**Work request:**
In the data below, find the line containing "Given: Select the"; transcribe it and each line after it exactly, through the last, skipping pictures.

········

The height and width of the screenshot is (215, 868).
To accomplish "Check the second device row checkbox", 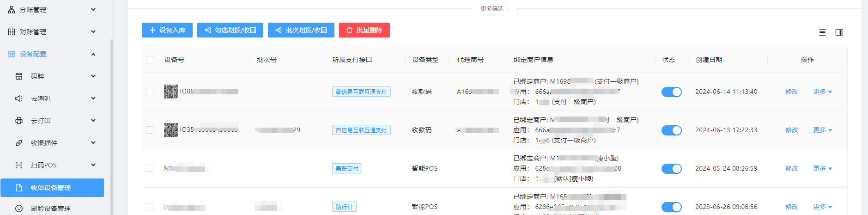I will 150,130.
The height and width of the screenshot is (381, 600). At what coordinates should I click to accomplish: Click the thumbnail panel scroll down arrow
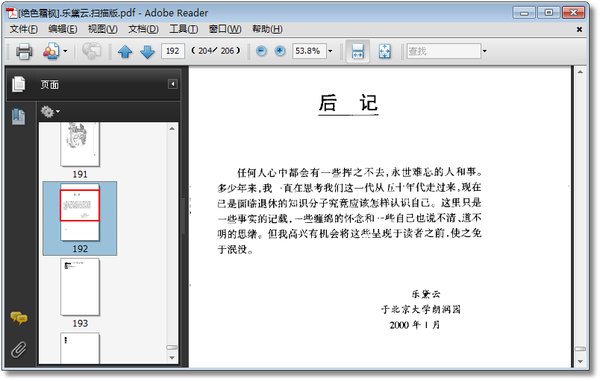tap(172, 358)
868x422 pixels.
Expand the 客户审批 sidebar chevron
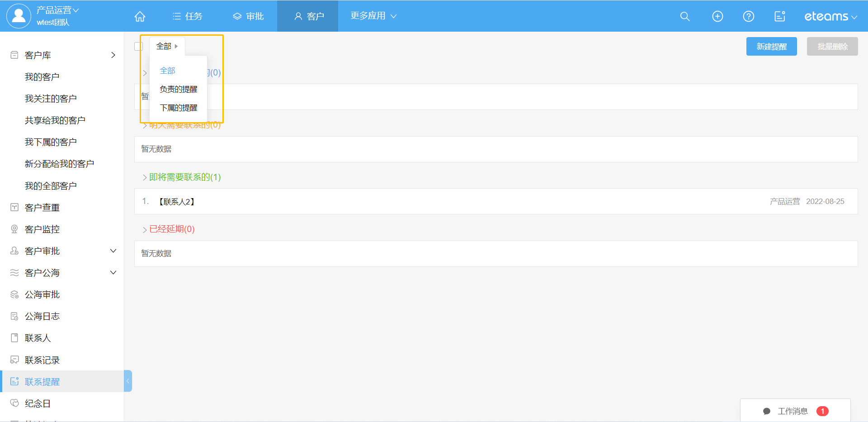[x=113, y=251]
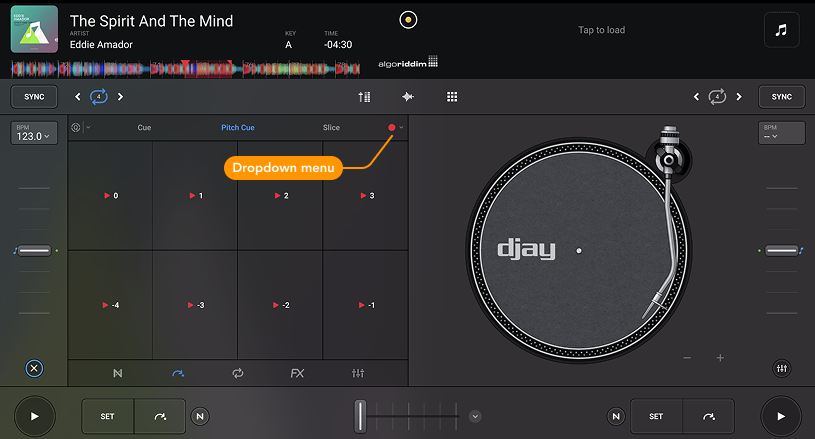815x439 pixels.
Task: Open the music library icon
Action: (x=781, y=30)
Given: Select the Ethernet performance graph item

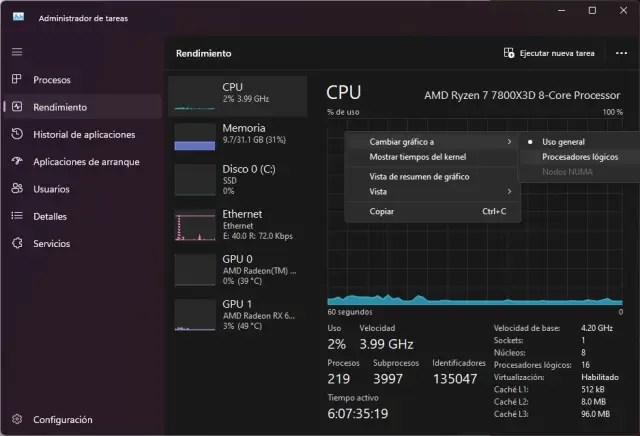Looking at the screenshot, I should point(237,225).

········

**Completed exercise:**
Given: Select the Ethernet performance graph item

Looking at the screenshot, I should point(237,225).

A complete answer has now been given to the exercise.